• _Text segment_:
════

Fujen Catholic University Celebrates 80 Years of Its Foundation
Peter Barry, MM
Fujen Catholic University dates its beginning from 1925, when property and buildings were purchased in the Western District of Beijing, at No. 1 Dingfu Street on land which formerly belonged to a Manchu prince, and an academic institution opened on the site in October of that year. But its origins go back to the previous decade of the 20th century.
In 1912, two famous Chinese Catholics, Ma Xiangbo and Ying Lianzhi, wrote a letter to Pope Pius X asking for Rome's support in establishing a Catholic University in Beijing. Ma, a former Jesuit, had already founded two universities in Shanghai, Zhendan and Fudan, in 1903 and 1905 respectively, and Ying had found the newspaper Da Gong Bao in Beijing in 1902. No doubt due to disruptions caused by the First World War, Rome did not immediately respond to the two Chinese Catholics' request.

════

• _Available data_:
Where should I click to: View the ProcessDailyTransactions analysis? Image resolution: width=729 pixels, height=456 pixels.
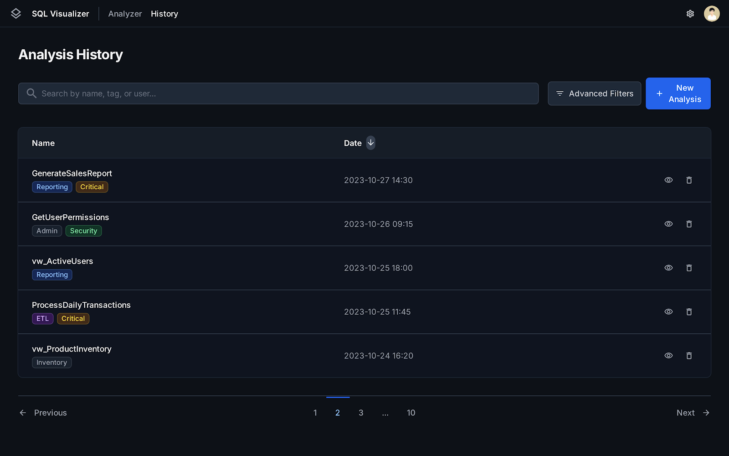pos(668,311)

════

• _Given problem_:
Write out, word for word, the passage of the Fujen Catholic University text starting with "Fujen Catholic University Celebrates" and going on through "the 20th century.".

• _Correct result_:
Fujen Catholic University Celebrates 80 Years of Its Foundation
Peter Barry, MM
Fujen Catholic University dates its beginning from 1925, when property and buildings were purchased in the Western District of Beijing, at No. 1 Dingfu Street on land which formerly belonged to a Manchu prince, and an academic institution opened on the site in October of that year. But its origins go back to the previous decade of the 20th century.